─── Record excerpts ───
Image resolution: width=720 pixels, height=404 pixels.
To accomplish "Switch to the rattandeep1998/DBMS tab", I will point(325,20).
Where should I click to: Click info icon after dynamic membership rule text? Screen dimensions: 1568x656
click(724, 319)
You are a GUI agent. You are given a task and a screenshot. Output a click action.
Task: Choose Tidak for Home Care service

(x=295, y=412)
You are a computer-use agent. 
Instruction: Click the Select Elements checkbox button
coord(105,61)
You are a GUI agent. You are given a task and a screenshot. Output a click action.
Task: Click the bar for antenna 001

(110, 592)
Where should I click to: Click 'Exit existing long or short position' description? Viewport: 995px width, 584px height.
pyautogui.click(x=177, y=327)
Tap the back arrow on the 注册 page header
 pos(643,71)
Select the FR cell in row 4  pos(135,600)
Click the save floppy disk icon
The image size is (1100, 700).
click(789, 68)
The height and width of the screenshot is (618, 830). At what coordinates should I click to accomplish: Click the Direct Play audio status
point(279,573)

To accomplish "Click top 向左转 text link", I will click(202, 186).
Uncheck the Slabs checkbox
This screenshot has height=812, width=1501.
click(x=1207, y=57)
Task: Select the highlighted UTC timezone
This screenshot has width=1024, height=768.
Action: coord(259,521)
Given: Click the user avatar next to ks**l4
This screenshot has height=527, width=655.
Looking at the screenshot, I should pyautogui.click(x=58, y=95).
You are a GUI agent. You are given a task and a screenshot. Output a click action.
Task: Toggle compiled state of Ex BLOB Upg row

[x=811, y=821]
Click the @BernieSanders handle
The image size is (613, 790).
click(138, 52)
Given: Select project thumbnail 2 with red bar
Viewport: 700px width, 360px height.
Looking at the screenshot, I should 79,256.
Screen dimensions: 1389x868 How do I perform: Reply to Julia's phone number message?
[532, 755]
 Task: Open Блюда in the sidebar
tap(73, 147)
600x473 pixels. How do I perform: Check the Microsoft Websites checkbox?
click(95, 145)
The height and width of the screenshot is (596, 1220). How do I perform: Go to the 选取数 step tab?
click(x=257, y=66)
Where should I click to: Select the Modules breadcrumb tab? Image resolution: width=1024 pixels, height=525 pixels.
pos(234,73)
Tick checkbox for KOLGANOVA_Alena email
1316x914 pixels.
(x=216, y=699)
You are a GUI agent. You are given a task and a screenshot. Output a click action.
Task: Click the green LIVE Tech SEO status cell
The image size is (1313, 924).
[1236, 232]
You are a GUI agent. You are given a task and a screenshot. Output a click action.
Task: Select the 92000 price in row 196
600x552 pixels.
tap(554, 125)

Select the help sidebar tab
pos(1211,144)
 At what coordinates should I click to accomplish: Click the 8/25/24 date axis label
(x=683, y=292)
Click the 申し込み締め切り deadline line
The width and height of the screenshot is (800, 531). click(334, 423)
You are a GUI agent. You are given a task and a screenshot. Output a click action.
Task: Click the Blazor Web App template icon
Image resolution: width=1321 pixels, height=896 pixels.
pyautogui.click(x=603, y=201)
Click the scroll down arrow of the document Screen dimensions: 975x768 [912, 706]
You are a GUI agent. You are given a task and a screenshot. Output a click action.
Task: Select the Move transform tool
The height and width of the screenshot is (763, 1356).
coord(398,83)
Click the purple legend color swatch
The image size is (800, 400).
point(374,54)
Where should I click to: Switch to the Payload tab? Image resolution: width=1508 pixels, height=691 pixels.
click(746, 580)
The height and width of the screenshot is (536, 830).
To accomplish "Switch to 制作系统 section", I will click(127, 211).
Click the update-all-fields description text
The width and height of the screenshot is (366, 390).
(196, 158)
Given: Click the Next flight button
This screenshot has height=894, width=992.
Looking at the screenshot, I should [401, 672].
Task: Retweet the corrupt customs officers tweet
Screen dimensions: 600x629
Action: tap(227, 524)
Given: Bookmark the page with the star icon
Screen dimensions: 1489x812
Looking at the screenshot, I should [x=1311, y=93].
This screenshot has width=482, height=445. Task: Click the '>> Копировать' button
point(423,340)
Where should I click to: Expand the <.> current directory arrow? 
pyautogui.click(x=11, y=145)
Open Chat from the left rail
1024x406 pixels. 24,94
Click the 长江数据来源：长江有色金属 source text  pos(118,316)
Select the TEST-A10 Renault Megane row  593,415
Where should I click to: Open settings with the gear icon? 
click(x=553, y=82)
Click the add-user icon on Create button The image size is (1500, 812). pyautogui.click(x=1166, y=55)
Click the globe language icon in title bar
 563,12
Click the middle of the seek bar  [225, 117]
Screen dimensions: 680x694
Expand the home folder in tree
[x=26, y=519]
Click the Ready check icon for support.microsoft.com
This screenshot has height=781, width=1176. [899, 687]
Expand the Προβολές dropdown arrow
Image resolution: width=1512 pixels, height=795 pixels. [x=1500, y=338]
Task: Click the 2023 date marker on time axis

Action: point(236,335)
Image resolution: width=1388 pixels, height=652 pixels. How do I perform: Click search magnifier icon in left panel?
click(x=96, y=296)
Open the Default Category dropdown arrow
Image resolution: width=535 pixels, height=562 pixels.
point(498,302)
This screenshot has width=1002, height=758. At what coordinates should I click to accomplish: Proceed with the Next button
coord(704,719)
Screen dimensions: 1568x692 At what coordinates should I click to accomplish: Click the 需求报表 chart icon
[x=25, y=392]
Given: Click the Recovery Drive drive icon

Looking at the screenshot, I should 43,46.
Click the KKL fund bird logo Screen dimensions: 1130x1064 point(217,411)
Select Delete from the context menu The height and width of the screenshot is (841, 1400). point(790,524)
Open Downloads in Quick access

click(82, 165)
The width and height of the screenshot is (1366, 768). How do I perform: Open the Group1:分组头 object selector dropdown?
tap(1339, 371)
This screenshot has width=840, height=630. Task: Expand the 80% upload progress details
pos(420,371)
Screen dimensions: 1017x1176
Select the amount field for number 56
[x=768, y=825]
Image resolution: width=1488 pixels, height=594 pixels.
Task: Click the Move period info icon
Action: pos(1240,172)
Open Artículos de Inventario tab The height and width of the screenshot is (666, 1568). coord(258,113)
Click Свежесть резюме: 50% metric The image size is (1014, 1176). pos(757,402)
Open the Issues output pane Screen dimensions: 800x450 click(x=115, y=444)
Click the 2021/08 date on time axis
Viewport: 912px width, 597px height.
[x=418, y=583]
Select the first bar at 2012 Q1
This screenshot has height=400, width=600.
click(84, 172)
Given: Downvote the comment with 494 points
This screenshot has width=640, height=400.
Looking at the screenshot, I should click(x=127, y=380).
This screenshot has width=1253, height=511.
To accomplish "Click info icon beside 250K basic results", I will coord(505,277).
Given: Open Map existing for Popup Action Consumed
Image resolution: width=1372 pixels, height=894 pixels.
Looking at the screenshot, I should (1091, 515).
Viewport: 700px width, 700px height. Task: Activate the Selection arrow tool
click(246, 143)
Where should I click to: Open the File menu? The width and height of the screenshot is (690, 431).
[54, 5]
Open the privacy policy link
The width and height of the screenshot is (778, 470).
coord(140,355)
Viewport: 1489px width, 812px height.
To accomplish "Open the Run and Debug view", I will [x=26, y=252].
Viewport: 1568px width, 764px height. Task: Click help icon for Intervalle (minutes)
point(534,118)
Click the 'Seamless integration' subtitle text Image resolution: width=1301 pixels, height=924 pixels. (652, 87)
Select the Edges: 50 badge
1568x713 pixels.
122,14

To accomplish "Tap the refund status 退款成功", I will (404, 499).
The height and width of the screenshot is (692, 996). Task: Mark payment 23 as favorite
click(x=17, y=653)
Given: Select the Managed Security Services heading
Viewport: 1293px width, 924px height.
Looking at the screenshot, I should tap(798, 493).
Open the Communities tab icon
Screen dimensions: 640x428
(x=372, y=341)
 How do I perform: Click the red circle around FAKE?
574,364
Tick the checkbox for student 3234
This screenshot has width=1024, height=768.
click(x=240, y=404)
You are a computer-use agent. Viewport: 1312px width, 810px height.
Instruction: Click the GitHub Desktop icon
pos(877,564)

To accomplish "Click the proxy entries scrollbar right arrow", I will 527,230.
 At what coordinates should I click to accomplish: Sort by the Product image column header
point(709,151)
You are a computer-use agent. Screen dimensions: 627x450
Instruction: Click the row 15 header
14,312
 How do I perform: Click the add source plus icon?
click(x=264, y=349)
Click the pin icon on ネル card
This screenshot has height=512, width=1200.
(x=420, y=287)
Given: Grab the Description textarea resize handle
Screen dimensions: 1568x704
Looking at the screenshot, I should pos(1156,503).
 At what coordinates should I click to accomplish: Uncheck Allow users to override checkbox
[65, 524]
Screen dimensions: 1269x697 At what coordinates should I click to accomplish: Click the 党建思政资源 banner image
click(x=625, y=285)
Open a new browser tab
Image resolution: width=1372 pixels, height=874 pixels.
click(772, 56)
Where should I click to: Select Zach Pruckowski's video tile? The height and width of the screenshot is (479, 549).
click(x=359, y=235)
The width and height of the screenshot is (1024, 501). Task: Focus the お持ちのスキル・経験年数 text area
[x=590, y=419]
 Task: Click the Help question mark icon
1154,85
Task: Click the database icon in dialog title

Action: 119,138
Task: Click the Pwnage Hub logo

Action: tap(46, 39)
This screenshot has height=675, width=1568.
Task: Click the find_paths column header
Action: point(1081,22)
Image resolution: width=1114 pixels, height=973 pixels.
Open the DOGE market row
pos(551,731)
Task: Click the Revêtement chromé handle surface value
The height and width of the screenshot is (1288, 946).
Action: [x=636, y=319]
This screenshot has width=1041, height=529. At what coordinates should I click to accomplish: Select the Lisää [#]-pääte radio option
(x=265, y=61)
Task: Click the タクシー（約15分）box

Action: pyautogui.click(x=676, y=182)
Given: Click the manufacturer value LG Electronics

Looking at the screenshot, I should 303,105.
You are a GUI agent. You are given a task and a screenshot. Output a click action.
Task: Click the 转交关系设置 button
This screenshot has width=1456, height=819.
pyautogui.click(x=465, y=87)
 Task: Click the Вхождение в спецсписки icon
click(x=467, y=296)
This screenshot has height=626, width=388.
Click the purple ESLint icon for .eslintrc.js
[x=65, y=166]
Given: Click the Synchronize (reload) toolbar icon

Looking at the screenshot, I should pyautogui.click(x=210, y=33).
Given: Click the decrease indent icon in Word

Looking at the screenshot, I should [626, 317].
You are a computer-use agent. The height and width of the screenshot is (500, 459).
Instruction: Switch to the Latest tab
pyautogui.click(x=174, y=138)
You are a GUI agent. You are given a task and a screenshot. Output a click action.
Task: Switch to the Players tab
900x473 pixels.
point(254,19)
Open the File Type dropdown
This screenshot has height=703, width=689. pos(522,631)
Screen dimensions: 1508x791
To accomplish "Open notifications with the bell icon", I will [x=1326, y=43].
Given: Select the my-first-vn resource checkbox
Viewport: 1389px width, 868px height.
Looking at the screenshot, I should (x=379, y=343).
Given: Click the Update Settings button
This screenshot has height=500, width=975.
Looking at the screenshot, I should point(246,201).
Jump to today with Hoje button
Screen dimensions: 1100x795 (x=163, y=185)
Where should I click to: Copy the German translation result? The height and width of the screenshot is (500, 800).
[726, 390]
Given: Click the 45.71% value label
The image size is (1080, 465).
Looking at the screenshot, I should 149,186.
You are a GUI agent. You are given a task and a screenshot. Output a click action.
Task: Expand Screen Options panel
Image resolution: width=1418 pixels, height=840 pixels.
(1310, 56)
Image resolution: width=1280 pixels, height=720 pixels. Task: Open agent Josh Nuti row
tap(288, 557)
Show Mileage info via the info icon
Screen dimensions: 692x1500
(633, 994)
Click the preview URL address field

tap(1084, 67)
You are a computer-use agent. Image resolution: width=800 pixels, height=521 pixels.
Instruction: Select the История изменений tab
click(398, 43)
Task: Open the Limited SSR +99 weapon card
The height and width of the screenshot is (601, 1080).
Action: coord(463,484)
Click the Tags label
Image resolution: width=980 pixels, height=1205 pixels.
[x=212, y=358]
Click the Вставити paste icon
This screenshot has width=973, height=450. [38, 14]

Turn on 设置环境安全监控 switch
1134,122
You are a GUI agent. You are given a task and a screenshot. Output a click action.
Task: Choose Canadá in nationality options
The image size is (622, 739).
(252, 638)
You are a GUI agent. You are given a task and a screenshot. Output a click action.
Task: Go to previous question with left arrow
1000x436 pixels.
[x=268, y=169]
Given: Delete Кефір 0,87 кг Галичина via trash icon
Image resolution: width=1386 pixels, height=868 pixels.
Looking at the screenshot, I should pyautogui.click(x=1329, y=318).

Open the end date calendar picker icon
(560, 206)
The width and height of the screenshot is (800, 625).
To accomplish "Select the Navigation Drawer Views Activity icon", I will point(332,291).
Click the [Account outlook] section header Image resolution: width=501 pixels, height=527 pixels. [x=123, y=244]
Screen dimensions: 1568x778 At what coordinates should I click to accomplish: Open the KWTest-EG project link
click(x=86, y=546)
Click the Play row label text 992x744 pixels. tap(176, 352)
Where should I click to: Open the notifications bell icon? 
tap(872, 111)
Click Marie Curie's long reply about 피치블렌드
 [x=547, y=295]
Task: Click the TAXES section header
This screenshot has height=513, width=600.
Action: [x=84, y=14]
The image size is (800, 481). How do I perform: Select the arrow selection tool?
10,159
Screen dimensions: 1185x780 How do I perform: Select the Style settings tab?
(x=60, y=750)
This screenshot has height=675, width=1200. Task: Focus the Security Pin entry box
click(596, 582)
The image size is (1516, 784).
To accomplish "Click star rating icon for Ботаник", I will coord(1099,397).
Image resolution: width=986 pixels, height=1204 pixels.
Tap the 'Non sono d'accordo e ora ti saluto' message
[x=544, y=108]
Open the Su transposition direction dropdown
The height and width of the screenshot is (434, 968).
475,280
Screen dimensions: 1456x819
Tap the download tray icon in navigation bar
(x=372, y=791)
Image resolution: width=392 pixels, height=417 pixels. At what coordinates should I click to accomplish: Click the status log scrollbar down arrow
───
■ **Task prompt**
Which lines in the entries above contain the string "Viewport" with that exact capitalization? Copy each of those lines in full.

■ **Finished exercise**
Where should I click to: Click 'Exit existing long or short position' description? Viewport: 995px width, 584px height.
Viewport: 700px width, 360px height.
Viewport: 912px width, 597px height.
Viewport: 700px width, 700px height. Task: Activate the Selection arrow tool
Viewport: 1489px width, 812px height.
Viewport: 1568px width, 764px height. Task: Click help icon for Intervalle (minutes)
Viewport: 1293px width, 924px height.
You are a computer-use agent. Viewport: 1312px width, 810px height.
Viewport: 1389px width, 868px height.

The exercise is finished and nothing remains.